In general, the best sowing time for silage maize is between 20 April and 5 May.

On farms where it is possible to sow early (before 1 May), preference should be given to the most productive varieties from the very early and early varieties. High digestibility is a plus for highly productive cows.

Mid-early to mid-late varieties can sometimes give a very high yield. When choosing these varieties, the farmer should be aware of a certain risk of insufficient ripening under less favorable weather conditions in the autumn.

A mid-early to mid-late variety is no longer eligible for sowing after 1 May.

The descriptive variety list for silage maize varieties does not recommend late varieties as no variety meets these standards.

Very early varieties are suitable for late sowing or early harvest. In addition to the total dry matter yield, lodging resistance and digestibility play an important role here.

The most appropriate density is 100,000 plants/ha with sowing until the beginning of May. With an average field emergence of 85 to 90%, a sowing rate of 115,000 seeds/ha is therefore desirable.

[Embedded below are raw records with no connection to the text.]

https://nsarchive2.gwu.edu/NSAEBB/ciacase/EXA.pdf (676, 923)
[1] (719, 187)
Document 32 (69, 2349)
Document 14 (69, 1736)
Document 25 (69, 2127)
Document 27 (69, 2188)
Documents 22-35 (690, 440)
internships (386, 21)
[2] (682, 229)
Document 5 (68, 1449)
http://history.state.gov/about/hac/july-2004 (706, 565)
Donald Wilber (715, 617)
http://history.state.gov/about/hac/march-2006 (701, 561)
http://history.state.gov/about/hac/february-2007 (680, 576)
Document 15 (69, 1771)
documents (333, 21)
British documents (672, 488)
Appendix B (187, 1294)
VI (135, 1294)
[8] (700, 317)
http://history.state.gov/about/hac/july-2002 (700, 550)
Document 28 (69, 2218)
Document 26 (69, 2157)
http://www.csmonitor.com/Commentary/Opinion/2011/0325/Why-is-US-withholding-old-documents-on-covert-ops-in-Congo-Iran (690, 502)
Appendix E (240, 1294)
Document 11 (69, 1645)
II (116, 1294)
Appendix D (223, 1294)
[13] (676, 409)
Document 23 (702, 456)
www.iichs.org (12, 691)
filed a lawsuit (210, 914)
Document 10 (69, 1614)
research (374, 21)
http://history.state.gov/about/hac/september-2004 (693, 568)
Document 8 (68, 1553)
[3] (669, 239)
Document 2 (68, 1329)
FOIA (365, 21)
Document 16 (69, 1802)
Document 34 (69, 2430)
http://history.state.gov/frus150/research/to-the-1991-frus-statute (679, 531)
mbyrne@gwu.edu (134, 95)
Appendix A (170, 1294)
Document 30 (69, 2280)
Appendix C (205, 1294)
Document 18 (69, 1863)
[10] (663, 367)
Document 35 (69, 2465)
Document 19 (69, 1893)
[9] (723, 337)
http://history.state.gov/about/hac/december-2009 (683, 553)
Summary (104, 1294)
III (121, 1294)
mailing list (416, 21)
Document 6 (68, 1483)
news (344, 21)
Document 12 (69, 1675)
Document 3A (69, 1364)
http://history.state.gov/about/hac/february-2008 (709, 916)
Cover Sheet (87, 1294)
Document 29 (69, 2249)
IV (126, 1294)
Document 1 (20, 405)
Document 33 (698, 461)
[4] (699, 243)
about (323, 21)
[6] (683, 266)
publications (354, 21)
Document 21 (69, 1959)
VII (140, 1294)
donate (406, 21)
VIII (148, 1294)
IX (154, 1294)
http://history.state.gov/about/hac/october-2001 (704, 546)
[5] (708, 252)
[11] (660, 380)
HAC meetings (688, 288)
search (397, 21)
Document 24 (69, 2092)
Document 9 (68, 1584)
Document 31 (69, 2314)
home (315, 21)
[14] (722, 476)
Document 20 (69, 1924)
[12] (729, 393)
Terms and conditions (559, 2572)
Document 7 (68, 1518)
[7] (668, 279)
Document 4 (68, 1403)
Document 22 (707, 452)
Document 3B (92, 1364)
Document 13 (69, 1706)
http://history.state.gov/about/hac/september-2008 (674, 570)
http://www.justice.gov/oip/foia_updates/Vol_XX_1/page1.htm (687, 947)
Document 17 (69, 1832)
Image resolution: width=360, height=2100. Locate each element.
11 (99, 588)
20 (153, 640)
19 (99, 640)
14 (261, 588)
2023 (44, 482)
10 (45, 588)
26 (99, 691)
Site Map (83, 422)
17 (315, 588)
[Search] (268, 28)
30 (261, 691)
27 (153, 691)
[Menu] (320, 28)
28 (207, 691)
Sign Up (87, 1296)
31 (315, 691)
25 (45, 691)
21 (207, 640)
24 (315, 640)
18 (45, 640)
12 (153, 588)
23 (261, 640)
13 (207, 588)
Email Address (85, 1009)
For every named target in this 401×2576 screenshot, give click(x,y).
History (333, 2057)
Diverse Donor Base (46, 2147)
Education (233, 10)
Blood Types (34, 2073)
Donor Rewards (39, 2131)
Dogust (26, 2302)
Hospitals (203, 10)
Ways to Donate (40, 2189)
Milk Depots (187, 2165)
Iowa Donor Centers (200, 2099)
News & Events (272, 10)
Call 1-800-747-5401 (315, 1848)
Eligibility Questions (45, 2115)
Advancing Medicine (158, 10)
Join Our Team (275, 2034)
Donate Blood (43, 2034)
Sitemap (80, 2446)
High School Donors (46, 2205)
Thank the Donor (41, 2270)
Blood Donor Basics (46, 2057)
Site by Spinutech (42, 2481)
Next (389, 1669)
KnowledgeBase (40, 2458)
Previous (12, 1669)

For tall, leafy varieties, a higher stand density is often unfavorable because earliness and lodging resistance both decrease and harvest losses increase. With short, less leafy varieties, a higher plant density usually leads to a higher yield. If such a variety is well resistant to lodging, it makes sense to increase the sowing density to 120,000 grains/ha to arrive at a planting number of 110,000 plants/ha.

For several years, strict fertilization standards have been applied in certain areas in Flanders (including in water extraction areas). The availability of adapted varieties with a good yield potential for these areas is the basis for the profitability under such low input fertilization conditions.

Research at ILVO was conducted under reduced N fertilization (-50 units of nitrogen compared to normal fertilization based on advice). These trials, conducted over three years at three locations, have shown that varieties with a high yield potential decrease proportionally more in yield compared to varieties with a lower yield potential. The differences were small in terms of quality and dry matter content.

Organic farming, including for maize, is increasing. Based on the variety research, five years of silage maize trials were set up on organic farms, with varieties that are first grown under conventional methods then propagated via an organic protocol.

In addition to yield and quality determination, specific characteristics that are important for organic farming (early growth and rate of soil cover; N-efficiency) were assessed. The purpose of these trials is to establish specific criteria for variety acceptance and later a list of recommended varieties for organic cultivation. The data were processed in a separate publication.

Since 1 January 2004, organic growers have been required to use seeds for their cultivation that have been propagated according to an organic protocol. The range of organically propagated varieties is displayed at www.organicxseeds.com. In the future it will also be important to provide information about the value for cultivation and use of these varieties under Belgian operating conditions.